Disability progression in multiple sclerosis remains an urgent unmet need. Treating progression is challenging as patients respond variably to therapies, early progression can be subtle, and different mechanisms may drive disability. Accurate markers of progression are essential for effective treatment, yet conventional markers often fail to detect subtle change or distinguish underlying drivers. Neurofilament light chain (NfL) and glial fibrillary acidic protein (GFAP) are emerging biomarkers that may better reflect disease activity and mechanisms. This project will investigate whether:

1. Conventional biomarkers can identify progressive patients more likely to respond to treatment.
2. NfL predicts treatment response in progressive disease.
3. NfL and GFAP predict disease progression even in clinically stable patients; and
4. Whether these biomarkers can differentiate inflammatory from neurodegenerative drivers of progression.

This project has significant potential to advance medicine by addressing gaps in treatment of progressive multiple sclerosis, a stage of disease with limited therapeutic options and poor outcomes. By integrating conventional and emerging serum biomarkers, this project aims to develop a robust and pragmatic, multifactorial risk stratification tool to guide treatment decisions in progressive disease. This personalised approach has the potential to improve outcomes by identifying those most likely to benefit from disease-modifying therapies while sparing others from unnecessary treatment.

By analysing relative contributions of inflammation and neurodegeneration in individuals, this project moves beyond a clinical classification of multiple sclerosis to a more nuanced, mechanistic understanding of disease. This refined stratification will help clinicians identify the dominant drivers of progression in individuals, allowing for targeted and effective treatments. Importantly, it will also improve the design of future clinical trials by enabling better selection of participants and more sensitive outcome measures.

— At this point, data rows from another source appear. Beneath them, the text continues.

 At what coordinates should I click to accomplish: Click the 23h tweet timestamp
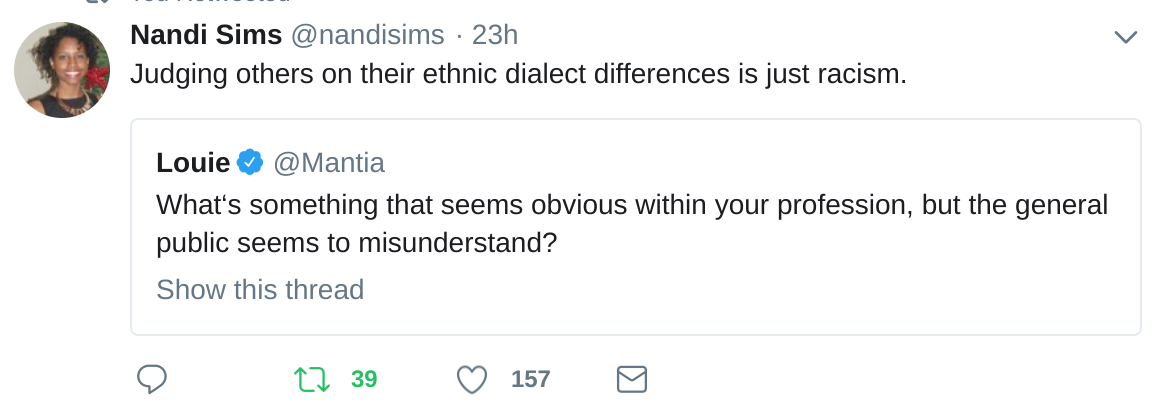click(x=495, y=35)
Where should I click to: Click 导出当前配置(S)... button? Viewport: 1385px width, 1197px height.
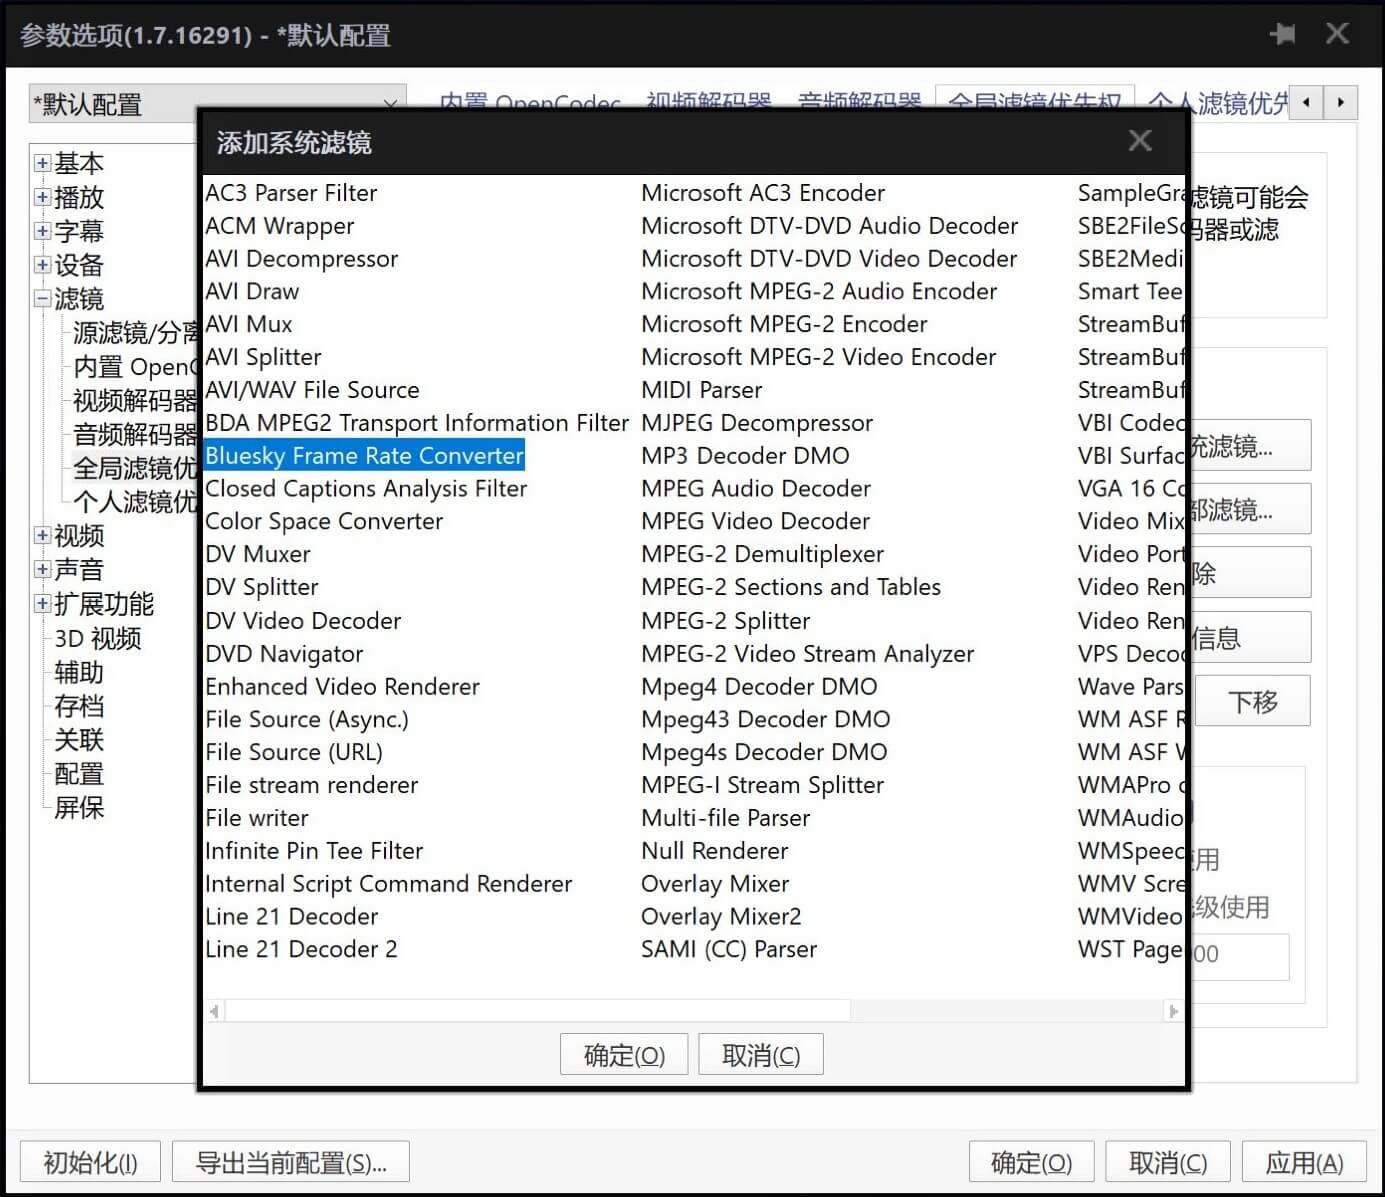pos(290,1163)
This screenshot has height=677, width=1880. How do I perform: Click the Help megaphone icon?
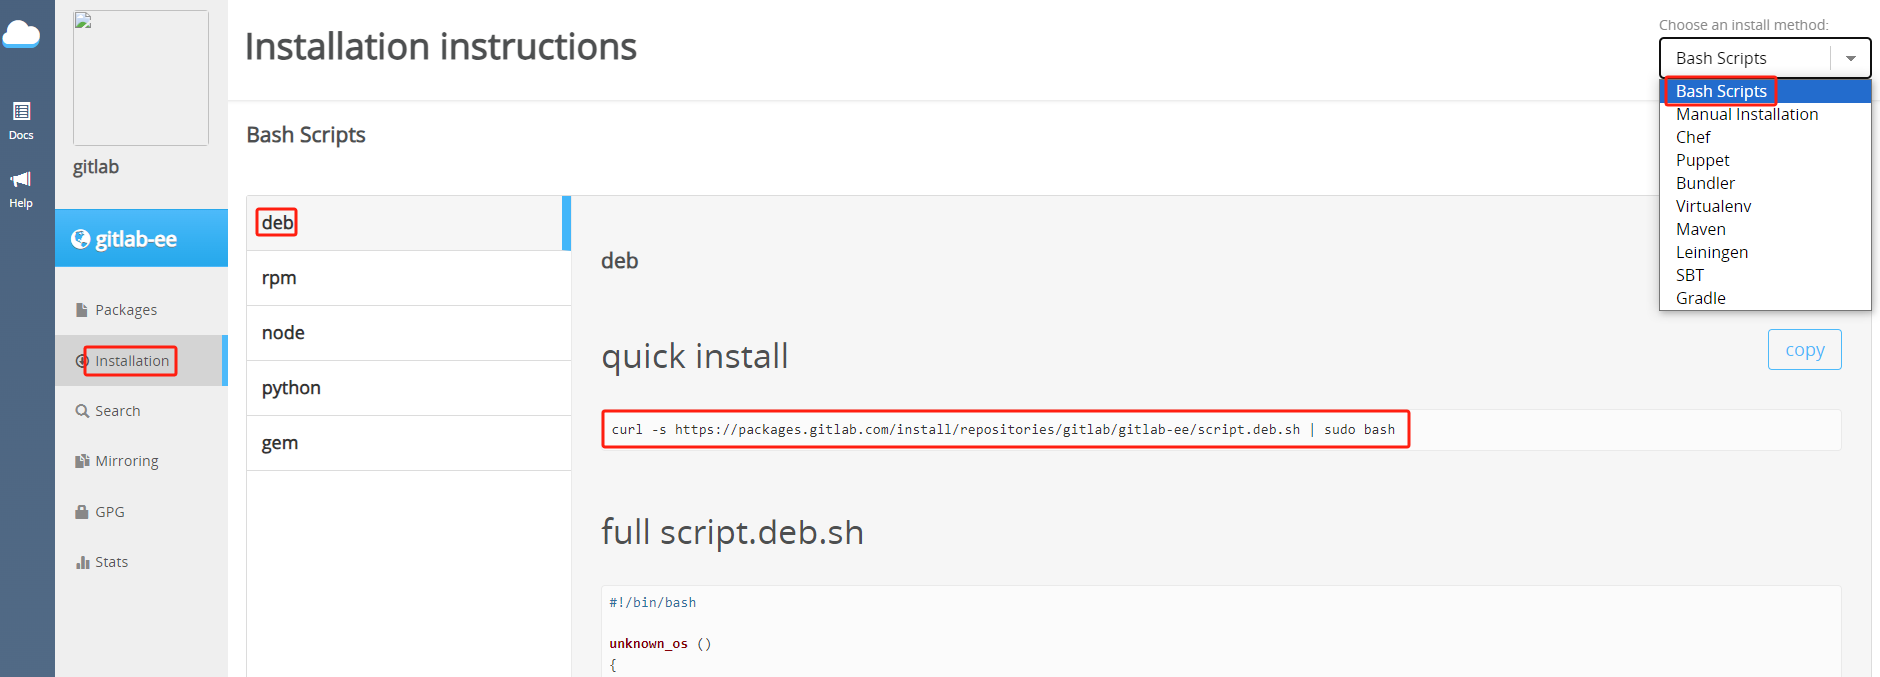coord(21,180)
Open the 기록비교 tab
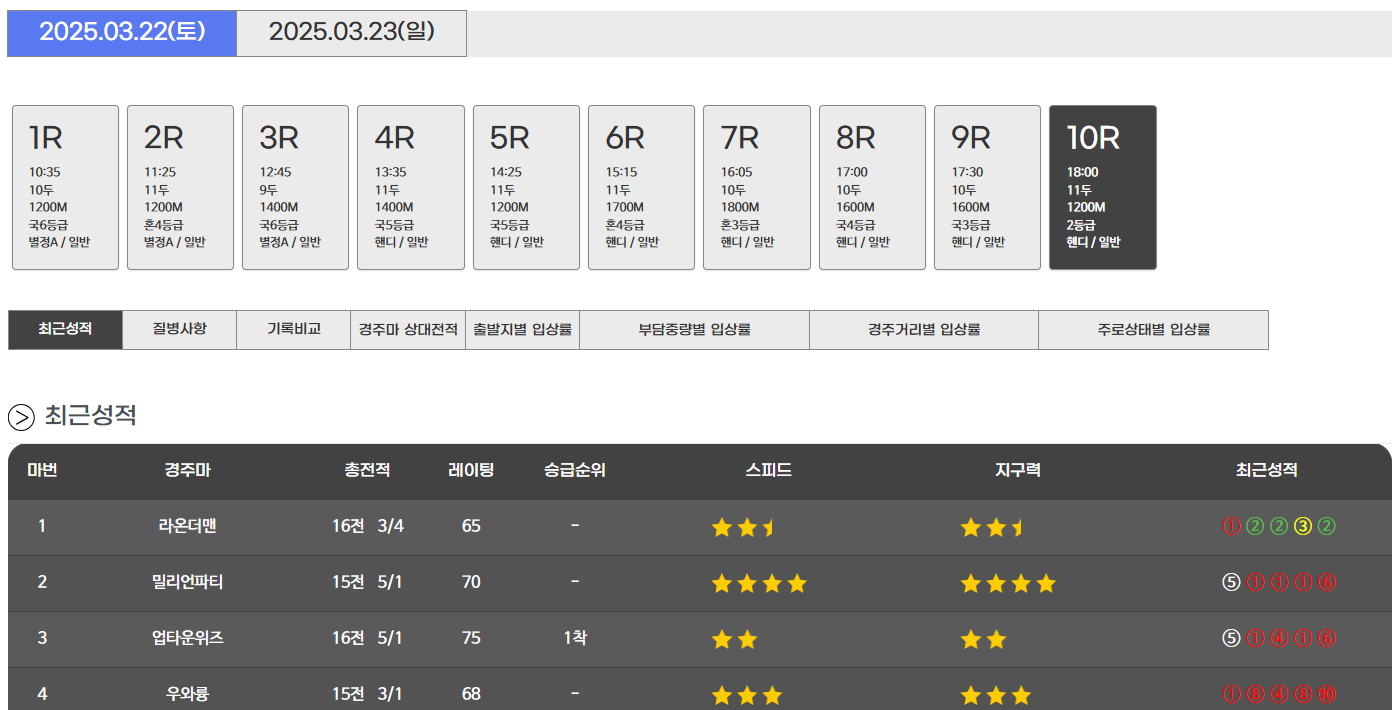 click(x=293, y=329)
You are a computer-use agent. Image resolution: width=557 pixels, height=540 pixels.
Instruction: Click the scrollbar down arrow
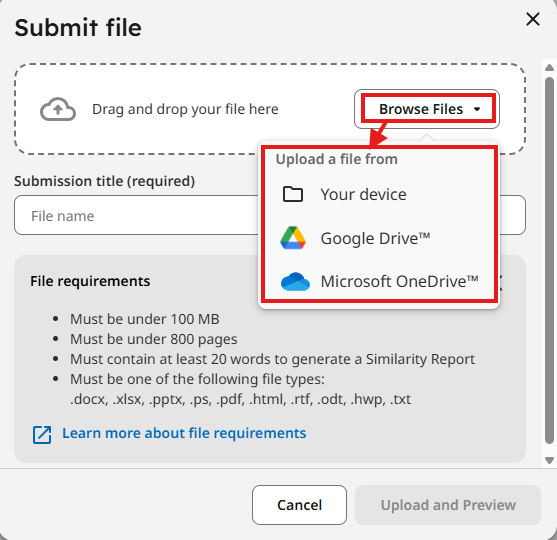pyautogui.click(x=550, y=460)
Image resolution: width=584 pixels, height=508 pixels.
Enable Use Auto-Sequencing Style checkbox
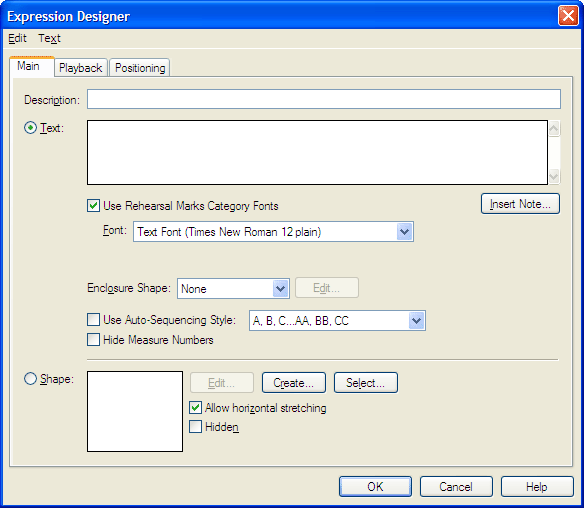click(x=93, y=320)
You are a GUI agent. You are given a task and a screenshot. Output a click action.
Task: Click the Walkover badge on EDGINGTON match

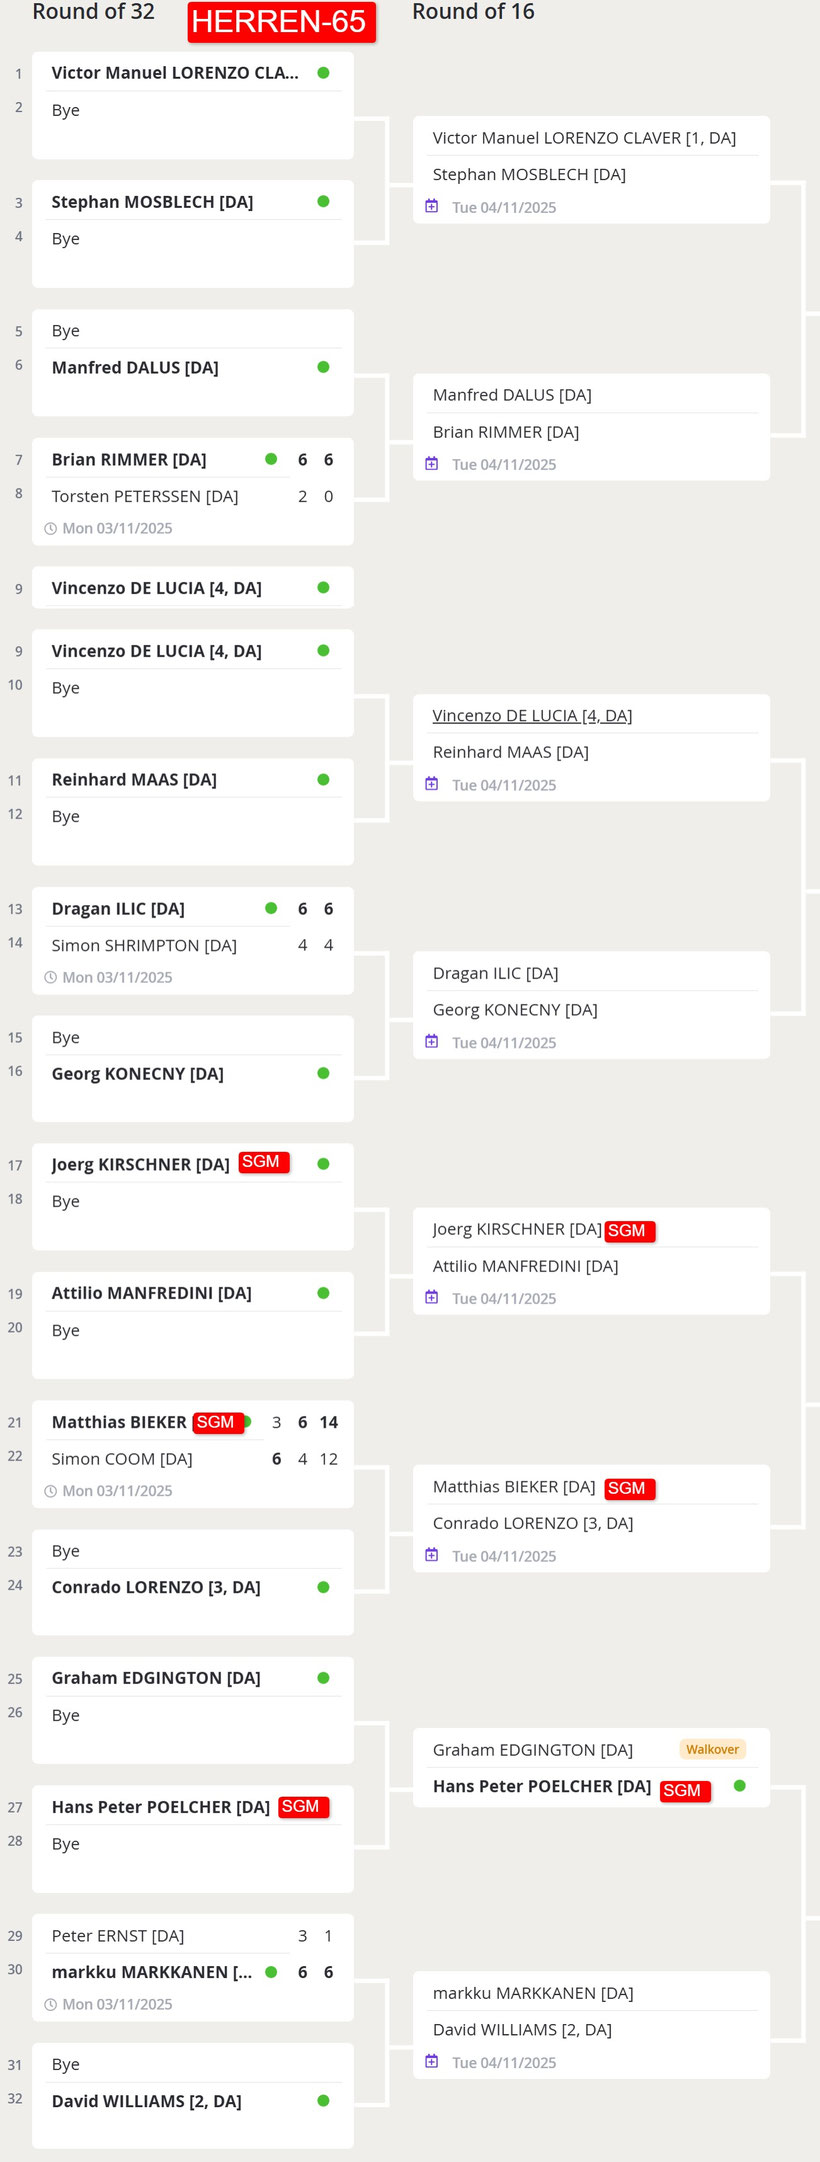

My first contribution to MS research was in the second grade when I raised $50 for the MS Readathon. Hearing first-hand about the lived experience of people living with MS and the profound impact of the disease on them and their caregivers sparked an early curiosity in neurology and medical research.

As a neurology trainee, seeing the phenomenal progress that has been made in the treatment of relapsing remitting multiple sclerosis with modern disease modifying therapies is remarkable. However, it is clear that there is still much to learn about the treatment of progressive disease and this is an area of MS research I hope to contribute to.

New disease modifying therapies are always exciting innovations in MS research; and there have been many. However, the appreciation of and research around the significance of progression independent of relapse activity (PIRA) represents a historical frameshift in the way we think about MS. Specifically it acknowledges that progression occurs from the earliest stages of disease and that addressing it early has the potential to prevent long-term disability accumulation.

What I enjoy most about research is the opportunity to contribute to shared knowledge and see discoveries translate into the way I practice medicine. It is deeply rewarding to know that careful inquiry can ultimately improve patient care. I also find it exciting to venture into uncharted territory, to ask questions that have not been asked before and explore ideas that challenge existing understanding. This spirit of curiosity is what drives progress but also defines the greatest challenge of research. Working in uncertain and unexplored areas requires courage, persistence, and, above all, patience.

I enjoy singing and was once part of a barber shop ensemble that came runner-up in Victoria and was a finalist in a national Acapella competition.